September sculpted as perfect time for the arts by FHSU art professor
09/18/2003

Despite her busy teaching schedule, Linda Ganstrom, associate professor of art at Fort Hays State University, has managed to craft some time for her own work with several shows that will last until the end of the month.

"BodyBook: Live Love" is currently on display in the Moss-Thorns Gallery of Art, located in Rarick Hall, room 102, on the FHSU campus. Ganstrom described her solo exhibit as a "spiral journey."

"The pieces are set up so that when you walk through the door, you have to walk around in a spiral shape to see everything," she said. "It represents the spiral of life. It begins with preadolescence, then adolescence and continues. In the middle is a torso that represents marriage. On the torso statistics about marriage are written and there's two words engraved in the front, making a two-word poem."

Each school day over her lunch period from 12:00-12:30 p.m., Ganstrom adds to the embroidery on the wedding dress in her performance piece titled "Marriage Embroidery."
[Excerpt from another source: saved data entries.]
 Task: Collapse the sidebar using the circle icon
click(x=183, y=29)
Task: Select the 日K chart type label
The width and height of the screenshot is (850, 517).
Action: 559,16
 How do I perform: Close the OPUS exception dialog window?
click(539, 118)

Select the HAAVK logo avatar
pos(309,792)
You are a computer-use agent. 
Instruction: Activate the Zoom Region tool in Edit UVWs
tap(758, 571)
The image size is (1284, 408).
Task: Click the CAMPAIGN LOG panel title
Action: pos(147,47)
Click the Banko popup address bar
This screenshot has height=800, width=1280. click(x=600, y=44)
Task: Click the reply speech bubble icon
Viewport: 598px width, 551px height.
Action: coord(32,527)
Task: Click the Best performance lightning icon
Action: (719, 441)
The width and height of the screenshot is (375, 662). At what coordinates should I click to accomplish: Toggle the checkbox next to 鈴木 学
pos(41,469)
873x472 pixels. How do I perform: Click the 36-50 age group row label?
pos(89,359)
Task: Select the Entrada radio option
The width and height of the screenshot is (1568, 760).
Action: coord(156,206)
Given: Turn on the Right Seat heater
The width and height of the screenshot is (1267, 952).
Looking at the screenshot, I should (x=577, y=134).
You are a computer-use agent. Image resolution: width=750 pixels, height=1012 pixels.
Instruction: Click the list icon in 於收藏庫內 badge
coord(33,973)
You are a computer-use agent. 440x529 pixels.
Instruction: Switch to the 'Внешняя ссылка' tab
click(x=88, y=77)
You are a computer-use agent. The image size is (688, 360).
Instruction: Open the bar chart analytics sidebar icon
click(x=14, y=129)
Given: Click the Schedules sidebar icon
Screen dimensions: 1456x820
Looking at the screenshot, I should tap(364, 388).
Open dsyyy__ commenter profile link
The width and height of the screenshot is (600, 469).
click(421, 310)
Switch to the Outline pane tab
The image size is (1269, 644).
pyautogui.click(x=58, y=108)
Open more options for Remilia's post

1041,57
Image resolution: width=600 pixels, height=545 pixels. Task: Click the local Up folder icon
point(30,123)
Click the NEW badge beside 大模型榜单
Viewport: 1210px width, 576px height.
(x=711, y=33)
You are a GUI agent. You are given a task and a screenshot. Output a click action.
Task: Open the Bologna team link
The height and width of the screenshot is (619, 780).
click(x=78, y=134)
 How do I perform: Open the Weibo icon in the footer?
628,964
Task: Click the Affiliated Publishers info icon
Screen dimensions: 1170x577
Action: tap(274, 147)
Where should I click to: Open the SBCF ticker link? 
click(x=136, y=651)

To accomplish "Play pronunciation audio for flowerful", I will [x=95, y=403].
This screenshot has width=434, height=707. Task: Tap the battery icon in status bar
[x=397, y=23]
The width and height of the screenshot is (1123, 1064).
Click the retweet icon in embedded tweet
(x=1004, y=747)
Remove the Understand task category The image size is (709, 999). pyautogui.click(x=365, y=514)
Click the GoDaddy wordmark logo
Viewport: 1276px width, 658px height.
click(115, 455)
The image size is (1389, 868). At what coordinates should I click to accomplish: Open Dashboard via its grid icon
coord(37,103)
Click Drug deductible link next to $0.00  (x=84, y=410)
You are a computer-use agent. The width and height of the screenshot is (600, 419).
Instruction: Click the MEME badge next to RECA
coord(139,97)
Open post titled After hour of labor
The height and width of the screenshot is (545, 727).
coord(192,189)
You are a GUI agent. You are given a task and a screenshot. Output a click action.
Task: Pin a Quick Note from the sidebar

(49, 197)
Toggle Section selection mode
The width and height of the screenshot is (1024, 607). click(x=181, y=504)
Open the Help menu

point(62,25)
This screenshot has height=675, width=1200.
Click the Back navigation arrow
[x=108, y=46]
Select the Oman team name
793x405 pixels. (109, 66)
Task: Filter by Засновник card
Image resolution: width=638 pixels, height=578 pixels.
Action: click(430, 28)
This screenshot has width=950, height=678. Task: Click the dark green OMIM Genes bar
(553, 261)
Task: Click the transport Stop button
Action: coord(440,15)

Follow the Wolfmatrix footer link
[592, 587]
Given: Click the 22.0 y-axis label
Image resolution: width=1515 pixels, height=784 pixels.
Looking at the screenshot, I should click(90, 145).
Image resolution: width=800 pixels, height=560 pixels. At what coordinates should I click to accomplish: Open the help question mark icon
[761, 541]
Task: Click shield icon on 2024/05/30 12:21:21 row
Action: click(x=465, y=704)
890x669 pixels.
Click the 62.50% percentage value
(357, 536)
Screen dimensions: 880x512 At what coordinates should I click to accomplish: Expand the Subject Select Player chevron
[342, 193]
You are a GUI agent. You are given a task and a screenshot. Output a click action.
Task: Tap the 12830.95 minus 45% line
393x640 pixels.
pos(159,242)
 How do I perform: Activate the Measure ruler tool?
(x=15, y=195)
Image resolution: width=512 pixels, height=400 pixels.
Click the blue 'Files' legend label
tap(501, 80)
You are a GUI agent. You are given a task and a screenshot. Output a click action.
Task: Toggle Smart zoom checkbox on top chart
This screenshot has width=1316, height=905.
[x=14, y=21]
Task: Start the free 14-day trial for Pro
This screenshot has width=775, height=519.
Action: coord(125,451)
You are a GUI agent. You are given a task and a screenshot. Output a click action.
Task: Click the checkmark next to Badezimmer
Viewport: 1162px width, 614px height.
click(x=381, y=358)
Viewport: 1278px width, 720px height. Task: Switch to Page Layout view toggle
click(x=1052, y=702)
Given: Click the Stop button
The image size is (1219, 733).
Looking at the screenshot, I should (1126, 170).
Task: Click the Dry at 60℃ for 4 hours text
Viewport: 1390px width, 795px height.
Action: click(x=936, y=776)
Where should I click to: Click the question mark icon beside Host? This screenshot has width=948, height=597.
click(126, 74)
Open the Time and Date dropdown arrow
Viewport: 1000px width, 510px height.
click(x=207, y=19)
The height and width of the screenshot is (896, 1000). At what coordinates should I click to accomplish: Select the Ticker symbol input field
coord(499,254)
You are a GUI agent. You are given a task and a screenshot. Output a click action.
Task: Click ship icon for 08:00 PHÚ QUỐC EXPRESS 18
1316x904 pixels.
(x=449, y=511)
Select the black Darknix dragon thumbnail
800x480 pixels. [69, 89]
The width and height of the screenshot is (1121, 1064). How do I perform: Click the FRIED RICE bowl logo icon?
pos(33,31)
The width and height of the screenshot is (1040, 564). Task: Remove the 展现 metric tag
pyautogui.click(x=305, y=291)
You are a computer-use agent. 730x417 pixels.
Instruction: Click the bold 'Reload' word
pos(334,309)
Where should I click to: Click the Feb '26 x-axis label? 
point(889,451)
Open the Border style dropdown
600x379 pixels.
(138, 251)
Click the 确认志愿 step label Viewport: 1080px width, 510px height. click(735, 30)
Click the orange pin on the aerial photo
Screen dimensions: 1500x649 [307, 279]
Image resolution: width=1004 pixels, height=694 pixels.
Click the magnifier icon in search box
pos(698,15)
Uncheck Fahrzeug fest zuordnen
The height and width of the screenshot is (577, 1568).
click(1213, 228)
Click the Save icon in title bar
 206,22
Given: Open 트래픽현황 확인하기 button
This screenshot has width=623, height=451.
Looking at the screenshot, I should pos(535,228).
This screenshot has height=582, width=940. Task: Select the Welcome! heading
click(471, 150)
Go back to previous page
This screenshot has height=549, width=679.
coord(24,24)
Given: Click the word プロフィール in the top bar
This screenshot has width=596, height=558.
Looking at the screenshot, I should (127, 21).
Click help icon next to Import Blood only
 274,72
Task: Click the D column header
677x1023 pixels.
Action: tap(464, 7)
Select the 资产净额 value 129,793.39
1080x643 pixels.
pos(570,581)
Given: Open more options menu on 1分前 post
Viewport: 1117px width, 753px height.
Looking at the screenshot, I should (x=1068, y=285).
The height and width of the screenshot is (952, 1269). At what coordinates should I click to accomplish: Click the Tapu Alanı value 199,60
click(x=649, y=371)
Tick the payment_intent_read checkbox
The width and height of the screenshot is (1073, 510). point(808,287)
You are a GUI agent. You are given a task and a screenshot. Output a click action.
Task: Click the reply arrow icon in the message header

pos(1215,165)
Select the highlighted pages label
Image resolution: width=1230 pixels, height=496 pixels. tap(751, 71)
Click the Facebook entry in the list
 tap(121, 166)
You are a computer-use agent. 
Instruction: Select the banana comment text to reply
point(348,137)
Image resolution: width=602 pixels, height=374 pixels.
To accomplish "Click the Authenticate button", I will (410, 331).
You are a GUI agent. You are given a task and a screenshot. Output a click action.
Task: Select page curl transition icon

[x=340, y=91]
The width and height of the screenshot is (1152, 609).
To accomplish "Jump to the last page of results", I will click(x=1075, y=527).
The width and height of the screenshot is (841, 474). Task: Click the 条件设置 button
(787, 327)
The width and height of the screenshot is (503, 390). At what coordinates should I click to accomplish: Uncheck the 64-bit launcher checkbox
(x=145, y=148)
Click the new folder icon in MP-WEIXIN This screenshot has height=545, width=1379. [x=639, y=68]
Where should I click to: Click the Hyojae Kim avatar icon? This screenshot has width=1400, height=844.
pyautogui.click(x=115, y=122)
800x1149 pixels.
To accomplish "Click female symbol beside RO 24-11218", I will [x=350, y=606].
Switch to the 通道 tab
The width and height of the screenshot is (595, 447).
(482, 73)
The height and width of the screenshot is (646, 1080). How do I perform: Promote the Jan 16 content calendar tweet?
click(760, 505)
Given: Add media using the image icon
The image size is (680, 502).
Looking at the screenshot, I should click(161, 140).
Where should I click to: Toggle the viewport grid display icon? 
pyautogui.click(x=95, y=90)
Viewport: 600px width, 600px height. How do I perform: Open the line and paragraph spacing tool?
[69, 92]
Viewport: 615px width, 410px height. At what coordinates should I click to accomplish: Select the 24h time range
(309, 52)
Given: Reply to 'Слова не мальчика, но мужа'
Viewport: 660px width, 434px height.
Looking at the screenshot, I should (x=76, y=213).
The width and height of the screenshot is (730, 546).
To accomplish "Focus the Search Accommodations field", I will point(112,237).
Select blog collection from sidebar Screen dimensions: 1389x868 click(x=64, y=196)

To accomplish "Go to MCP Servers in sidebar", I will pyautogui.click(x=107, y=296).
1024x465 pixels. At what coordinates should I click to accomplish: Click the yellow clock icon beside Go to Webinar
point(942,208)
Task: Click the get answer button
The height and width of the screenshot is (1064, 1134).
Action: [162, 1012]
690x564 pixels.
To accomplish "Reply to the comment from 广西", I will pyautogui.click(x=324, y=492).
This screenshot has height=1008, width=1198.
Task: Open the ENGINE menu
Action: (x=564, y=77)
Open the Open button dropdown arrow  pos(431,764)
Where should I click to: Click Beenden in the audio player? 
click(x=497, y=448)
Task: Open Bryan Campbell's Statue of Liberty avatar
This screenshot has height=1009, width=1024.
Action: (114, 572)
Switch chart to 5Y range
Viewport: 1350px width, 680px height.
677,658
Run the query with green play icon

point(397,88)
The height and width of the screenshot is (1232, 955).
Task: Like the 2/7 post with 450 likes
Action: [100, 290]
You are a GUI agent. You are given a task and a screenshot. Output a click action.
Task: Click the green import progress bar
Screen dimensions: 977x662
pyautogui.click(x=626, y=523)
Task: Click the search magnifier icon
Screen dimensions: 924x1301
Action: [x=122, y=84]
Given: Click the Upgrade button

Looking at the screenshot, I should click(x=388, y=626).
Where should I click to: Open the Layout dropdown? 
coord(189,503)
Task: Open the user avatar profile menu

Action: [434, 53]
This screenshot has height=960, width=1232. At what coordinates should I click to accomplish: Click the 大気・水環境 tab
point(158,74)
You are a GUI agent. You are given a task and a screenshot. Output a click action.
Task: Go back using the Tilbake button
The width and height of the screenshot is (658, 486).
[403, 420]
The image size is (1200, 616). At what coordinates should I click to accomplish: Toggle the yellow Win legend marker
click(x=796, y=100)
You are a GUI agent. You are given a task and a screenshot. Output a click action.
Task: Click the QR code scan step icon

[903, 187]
"It's about maintaining a marriage," Ganstrom said. "I go in over my lunch break with my husband whenever I have the time and we'll work on it and talk. But there's been times when I've had too many other things to do, like set up for my drawing class or get the ceramics room cleaned up. There's all of those critical things that take over your time, and you just try and work through them. I think that's true in a marriage too."

The Moss-Thorns exhibit can be viewed from 8 a.m.- 4:30 p.m. Monday-Friday until Sept. 25.

"Deeply Rooted," Ganstrom's second solo exhibition, is currently on display in Lindsborg in the Mingenback Gallery at Bethany College.

"In life we all put our roots down in some place" she said. "This exhibit is an appreciation to those people and places that 'root' us. It is less literal than 'BodyBook', but it is also incredibly beautiful. Everything looks great in Mingenback Gallery!"

Along with the reception for her show on Sept. 7, Ganstrom gave a gallery talk that dealt with her exhibit. She will return to the Bethany Ceramics Department Wednesday, Oct. 1, for a workshop in which she will present a slide lecture and give a demonstration to the students. The workshop will focus on scale and different techniques used for working in figurine scale versus large scale.

Ganstrom's third exhibit titled "Cinderella's Shopping Spree," is currently on display at the Wichita Center for the Arts as part of the Wichita National. "Cinderella's" features a life-scale figurative piece including two full figures and a dozen figurative fragments, a trademark of Ganstrom's.

Amy Schmierbach, assistant professor of art, also has her piece "Touch" in the show. Schmierbach described it as being red yarn crocheted to look like hundreds of finger-like forms sticking out of the wall.

Ganstrom noted that the Wichita National is one of the two most historically important shows in the country to artists, especially ceramicists, who work three-dimensionally.